In order to confirm, the results of the pattern of HER2 3D distribution found in the different BC-MTS using Aff-QD probes, conventional IHC analysis was performed in these 3D samples. MCF-7 BC-MTS showed some low staining in the cytoplasm, however, specific membrane staining was not observed (Figure 7A), and were classified as HER2– with an IHC score of 0. In HCC1954 BC-MTS, intense staining was observed at the level of the membrane but also in the cytosol (Figure 7B), which could be attributed to the processing of the 3D sample and imaging, which is not confocal and collects light from the whole thickness of the sample.

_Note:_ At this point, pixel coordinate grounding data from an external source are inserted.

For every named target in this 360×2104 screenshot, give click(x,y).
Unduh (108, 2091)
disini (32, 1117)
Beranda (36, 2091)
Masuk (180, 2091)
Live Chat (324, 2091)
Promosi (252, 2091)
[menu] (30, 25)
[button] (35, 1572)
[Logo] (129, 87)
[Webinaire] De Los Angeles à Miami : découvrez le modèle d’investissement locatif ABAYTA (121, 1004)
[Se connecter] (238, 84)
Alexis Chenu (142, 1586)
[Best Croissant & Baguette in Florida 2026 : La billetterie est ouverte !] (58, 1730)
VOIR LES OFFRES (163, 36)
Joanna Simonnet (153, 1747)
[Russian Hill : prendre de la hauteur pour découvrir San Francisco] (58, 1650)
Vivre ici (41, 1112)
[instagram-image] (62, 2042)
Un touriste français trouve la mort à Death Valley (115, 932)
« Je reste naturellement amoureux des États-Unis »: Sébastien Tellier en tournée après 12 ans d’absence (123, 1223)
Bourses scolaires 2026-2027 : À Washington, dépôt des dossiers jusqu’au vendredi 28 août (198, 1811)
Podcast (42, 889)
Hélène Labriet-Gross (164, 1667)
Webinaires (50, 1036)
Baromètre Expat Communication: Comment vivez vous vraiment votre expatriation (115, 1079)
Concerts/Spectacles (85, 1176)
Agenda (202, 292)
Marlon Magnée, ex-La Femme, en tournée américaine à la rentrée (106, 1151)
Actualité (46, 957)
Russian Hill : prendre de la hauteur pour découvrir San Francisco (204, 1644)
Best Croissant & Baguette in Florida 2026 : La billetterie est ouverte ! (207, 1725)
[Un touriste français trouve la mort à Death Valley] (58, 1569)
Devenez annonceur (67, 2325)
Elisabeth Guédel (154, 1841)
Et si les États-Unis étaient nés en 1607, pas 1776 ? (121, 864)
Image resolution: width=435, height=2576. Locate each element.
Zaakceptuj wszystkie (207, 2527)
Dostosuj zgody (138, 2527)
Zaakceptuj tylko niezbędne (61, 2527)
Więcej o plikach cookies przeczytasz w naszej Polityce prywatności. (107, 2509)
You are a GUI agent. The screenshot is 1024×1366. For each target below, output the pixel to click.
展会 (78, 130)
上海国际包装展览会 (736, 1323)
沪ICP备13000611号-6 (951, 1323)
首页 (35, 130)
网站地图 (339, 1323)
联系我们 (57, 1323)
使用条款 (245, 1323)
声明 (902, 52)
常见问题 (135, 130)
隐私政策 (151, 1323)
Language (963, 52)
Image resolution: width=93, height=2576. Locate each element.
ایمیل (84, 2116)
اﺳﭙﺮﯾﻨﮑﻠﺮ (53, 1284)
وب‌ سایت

These BC-MTS were classified as HER2+, with an IHC score of 3+. On the other hand, hybrid BC-MTS showed a heterogeneous distribution of clusters with intense staining, identified as HER2+, and other clusters with no membrane staining identified as HER2– (Figure 7C). Nevertheless, since in the hybrid BC-MTS, more than the 10% of the cells observed were identified as HER2+, according to the ASCO/CAP guideline [9], these were classified as HER2+, with an IHC score of 3+. These results confirmed that these BC-MTS could be considered as appropriate 3D models of different HER2 overexpression levels (HER2–, HER2+ and hybrid HER2+/−), which is in agreement with the HER2 3D-density assessed with Aff-QD probes and the RMA-1-T.

Figure 7

Immunohistochemistry of breast cancer multicellular tumor spheroids with different HER2 expression.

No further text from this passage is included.